The other customers on the patio were all on their feet by this point, straining their necks to see over the parked cars. Where was the man on the motorcycle? I heard a guy say behind me, "dear god, please let it have been parked..." and another woman reply "no, it's lights are on." I didn't need to look to know. I was the only person not standing. I just sat with my eyes to the ground, feeling the raw grief of the moment.

It was a while before I spotted him coming back, walking slow and tired, as if he'd been through a fight. The ambulances had arrived. He was no longer needed. Was he ever needed?

There is something so admirable about him. It's in the way he carries himself -- with strength, composure, even a gentle quietness. We didn't speak about it right away. He sat back down. We looked at eachother quietly. Though I'm sure everyone around was chattering away about what had happened and would happen, everything around us and between us was silent. He finally asked me if I'd like to leave. I nodded and we boxed our untouched food.

I asked him to walk a different way home. I didn't want to see whatever it was that lay there in the street. So we took the long way, hand-in-hand, not saying a word.

Sometimes you just have to let the silence hang for a while, before you break it open. It was another thirty minutes before he could talk about what he'd seen when he left me on the patio. It was after our failed our attempts to eat at home, to keep packing, to watch a movie. It was after he smoked a cigarette and reminded himself outloud to breath. We just didn't know what to do with ourselves. We knew it couldn't be avoided, though the desire was there to push it all away. He had to talk it out of him, there was no other way.

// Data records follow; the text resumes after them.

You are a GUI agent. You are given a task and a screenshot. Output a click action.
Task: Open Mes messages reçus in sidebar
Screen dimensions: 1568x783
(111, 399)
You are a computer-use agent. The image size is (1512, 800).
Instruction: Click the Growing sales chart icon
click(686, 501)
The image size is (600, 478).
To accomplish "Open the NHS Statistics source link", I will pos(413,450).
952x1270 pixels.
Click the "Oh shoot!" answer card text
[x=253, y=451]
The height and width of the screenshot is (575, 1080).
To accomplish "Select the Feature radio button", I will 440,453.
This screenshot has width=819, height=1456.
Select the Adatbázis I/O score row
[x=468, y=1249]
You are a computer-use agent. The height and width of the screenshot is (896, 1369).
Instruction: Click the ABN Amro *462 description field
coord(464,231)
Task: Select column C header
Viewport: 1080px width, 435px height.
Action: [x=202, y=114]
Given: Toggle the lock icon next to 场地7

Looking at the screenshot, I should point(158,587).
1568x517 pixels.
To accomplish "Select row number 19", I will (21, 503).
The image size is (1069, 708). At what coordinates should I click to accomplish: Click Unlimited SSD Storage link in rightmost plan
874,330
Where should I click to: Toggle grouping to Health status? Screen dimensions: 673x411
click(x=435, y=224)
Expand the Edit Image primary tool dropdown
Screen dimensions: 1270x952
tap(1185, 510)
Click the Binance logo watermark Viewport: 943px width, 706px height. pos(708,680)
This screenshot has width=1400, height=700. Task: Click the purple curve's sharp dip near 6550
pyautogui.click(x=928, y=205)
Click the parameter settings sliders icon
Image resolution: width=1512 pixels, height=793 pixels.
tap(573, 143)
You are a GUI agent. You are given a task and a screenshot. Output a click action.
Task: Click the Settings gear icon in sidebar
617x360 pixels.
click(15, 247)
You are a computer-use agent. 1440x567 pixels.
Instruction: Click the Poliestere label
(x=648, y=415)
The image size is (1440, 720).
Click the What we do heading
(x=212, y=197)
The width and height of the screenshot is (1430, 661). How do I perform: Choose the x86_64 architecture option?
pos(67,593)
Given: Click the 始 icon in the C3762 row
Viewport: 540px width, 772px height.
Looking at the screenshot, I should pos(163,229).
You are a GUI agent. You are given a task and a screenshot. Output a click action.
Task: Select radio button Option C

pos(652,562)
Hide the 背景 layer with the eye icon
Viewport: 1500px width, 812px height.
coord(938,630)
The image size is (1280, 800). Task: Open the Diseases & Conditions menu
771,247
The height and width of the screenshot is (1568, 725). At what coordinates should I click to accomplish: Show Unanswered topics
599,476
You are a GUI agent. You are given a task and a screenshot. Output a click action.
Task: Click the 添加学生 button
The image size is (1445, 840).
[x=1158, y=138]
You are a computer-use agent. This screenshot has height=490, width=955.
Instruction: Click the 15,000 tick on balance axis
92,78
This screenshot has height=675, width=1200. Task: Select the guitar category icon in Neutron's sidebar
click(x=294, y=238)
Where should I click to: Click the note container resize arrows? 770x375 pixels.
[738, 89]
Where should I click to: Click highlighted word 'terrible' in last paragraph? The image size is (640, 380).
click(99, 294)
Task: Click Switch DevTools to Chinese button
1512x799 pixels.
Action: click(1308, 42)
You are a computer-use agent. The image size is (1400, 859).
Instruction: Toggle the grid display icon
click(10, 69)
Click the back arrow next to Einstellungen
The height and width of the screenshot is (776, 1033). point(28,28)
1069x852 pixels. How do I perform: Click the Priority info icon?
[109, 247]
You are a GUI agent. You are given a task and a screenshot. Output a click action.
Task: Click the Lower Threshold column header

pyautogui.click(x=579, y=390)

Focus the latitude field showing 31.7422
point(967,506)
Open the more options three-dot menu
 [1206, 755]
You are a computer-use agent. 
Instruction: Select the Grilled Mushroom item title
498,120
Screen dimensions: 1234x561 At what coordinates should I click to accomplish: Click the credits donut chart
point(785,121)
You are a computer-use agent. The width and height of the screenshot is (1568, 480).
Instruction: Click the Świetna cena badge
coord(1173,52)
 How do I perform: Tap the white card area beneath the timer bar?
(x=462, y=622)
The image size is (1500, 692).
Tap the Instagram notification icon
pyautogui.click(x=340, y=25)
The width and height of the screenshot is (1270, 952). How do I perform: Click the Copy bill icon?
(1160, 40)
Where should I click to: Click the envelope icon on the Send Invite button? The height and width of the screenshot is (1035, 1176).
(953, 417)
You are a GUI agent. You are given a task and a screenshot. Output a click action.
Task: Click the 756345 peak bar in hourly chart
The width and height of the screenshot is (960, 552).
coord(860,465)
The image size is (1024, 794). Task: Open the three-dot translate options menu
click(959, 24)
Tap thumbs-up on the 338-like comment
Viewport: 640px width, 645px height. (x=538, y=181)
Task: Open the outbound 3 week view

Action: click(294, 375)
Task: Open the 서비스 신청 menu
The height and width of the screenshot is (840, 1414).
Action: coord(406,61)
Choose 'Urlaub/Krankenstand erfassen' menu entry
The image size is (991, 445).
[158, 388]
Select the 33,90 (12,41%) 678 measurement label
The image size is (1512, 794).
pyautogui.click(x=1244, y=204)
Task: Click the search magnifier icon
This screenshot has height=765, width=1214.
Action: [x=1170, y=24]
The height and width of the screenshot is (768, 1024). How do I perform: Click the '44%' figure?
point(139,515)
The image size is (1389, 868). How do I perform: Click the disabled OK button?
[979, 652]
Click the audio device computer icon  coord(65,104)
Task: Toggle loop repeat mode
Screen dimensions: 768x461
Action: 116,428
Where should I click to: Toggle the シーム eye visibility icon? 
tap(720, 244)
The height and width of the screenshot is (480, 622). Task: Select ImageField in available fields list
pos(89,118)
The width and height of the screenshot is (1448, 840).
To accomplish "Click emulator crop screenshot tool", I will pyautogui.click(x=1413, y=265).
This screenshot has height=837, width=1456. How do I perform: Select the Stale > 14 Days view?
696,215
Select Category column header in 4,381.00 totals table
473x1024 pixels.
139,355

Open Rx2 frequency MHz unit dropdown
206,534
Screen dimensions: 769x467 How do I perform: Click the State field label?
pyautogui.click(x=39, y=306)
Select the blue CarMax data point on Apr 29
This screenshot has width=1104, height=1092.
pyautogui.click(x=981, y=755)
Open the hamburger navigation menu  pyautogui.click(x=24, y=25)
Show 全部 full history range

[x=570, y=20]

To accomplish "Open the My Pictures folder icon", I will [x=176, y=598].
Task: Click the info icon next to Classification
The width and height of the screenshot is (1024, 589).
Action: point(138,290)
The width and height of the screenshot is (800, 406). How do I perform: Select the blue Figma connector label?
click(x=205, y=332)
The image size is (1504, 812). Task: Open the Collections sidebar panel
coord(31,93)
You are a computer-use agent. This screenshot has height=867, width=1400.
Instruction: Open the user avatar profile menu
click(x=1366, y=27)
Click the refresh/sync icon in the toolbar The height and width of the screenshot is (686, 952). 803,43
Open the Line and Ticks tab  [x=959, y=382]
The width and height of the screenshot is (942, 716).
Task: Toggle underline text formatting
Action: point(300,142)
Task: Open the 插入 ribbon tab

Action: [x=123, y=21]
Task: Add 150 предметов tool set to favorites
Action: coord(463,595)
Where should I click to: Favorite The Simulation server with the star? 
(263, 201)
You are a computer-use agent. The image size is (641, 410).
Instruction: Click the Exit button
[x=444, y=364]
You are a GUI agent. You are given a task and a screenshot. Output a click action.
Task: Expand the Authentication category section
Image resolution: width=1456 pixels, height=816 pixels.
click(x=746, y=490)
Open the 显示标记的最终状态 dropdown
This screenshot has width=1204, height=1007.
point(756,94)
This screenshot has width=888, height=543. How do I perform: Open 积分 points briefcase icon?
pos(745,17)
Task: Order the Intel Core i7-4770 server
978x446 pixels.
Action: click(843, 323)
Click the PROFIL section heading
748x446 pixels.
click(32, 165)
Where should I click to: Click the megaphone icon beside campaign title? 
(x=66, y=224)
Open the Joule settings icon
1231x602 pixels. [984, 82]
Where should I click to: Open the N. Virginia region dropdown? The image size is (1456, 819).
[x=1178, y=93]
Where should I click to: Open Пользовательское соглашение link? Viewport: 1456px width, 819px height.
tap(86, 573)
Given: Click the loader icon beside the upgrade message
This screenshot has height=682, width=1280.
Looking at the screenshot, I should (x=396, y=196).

The man's helmet had come off. The driver of the car was drunk. The bike had been hit, the man had been ejected from the bike and then run over by both his own bike and the drunk driver's car. When my husband reached the man, his face and skull were crushed and he was bleeding out. He checked for a pulse -- a light one still beat. He watched the man's stomach quiver the last moments of life.

The ambulances arrived and my husband left the man's side. He went to the side of the street to break up a fight that had broken out between one person and another who was filming the scene with his iphone, hoping to upload it to youtube. After subdueing these two, he went to gaurd the only cop, a woman, who was tending to the drunk driver. The driver was crying and praying.

So many lives changed in an instant. I weap for that.
I take a long moment tonight to appreciate my husband being alive and being well.

I don't understand the gauking, the exploitation, of tragic death for entertainment's sake. It's a horrific event that demands respect, silence, and deep reflection.

Love the ones you're with. Even if you don't know their names.



1 comment:

  1. powerful. thanks for writing about it, and giving yourself a little moment to heal. that is so tough! I think people gawk and get excited b/c they are terrified, and they don't know how to appropriately respond. it ends up looking tacky, and it really was tacky of that one guy to take video. we should be careful to love and honor others, especially in such vulnerable moments as death.